Absences injustifiées persistantes justifiant un licenciement pour faute grave
L'employeur peut exceptionnellement tenir compte de fautes antérieures pour sanctionner des faits « récents » dont il a pris connaissance depuis moins de 2 mois. C'est notamment le cas lorsque les faits nouveaux, s'ajoutant à des faits antérieurs qu'il avait accepté de ne pas sanctionner en leur temps, témoignent de la persistance du salarié dans son comportement fautif.

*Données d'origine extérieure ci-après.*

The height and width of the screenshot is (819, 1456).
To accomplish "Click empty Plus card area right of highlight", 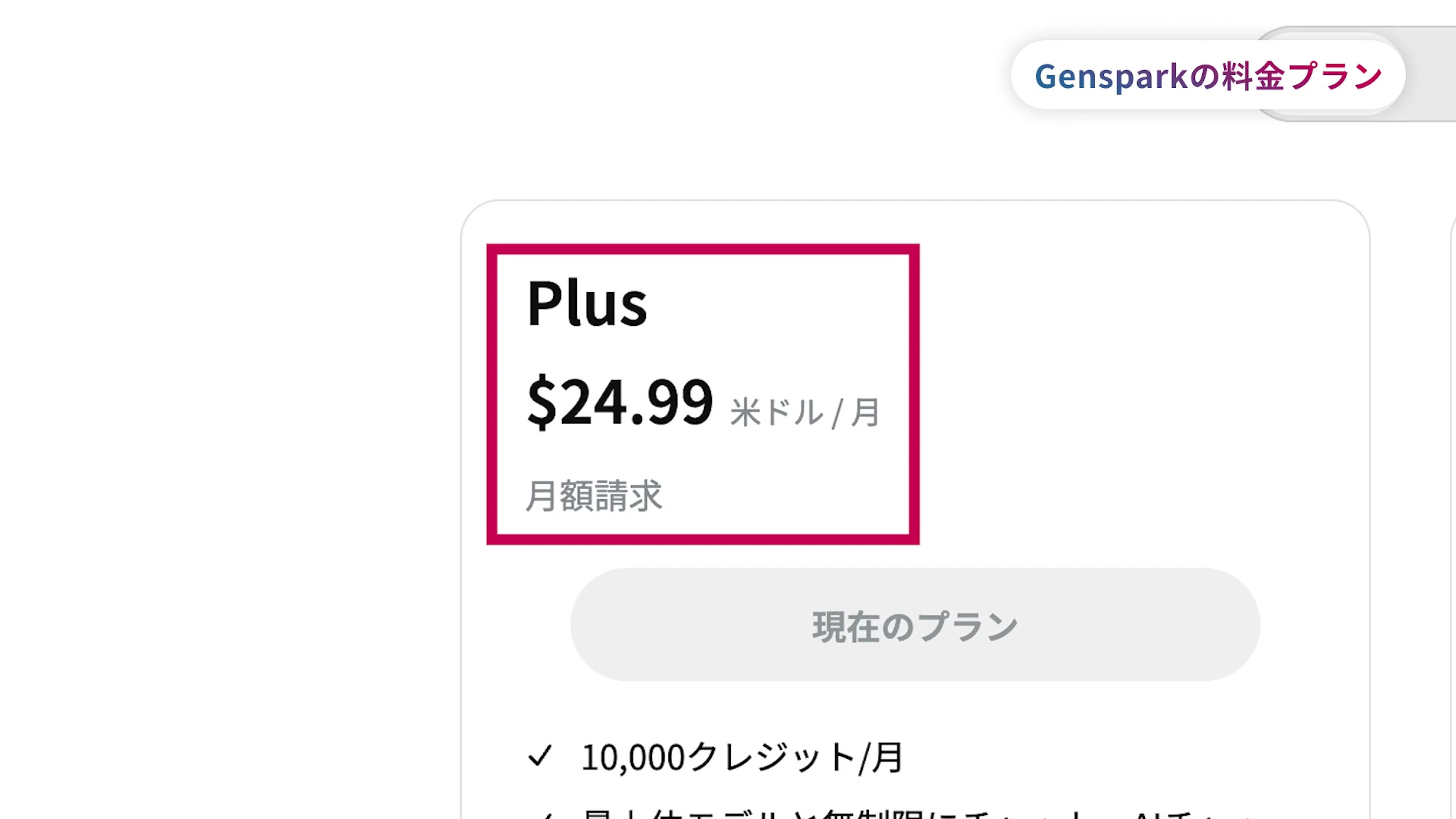I will (x=1130, y=395).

Tel est le cas dans cette affaire, où un employeur avait licencié une salariée pour faute grave en raison notamment de ses absences injustifiées qui avaient causé la perte d'un marché. Celle-ci avait alors soutenu que ces absences injustifiées ne pouvaient plus être sanctionnées, car elles étaient antérieures de plus de 2 mois au jour où il avait engagé la procédure de licenciement.
Cependant, la Cour de cassation relève que postérieurement à ces absences injustifiées ayant causé la perte d'un marché, la salariée avait été de nouveau été absente sans motif légitime. Dès lors, aucun de ces manquements, qui étaient de même nature, n'était prescrit : ils pouvaient donc être sanctionnés.
En l'espèce, le comportement de la salariée rendant impossible son maintien dans l'entreprise et constituant une faute grave, l'employeur pouvait donc la licencier à ce titre.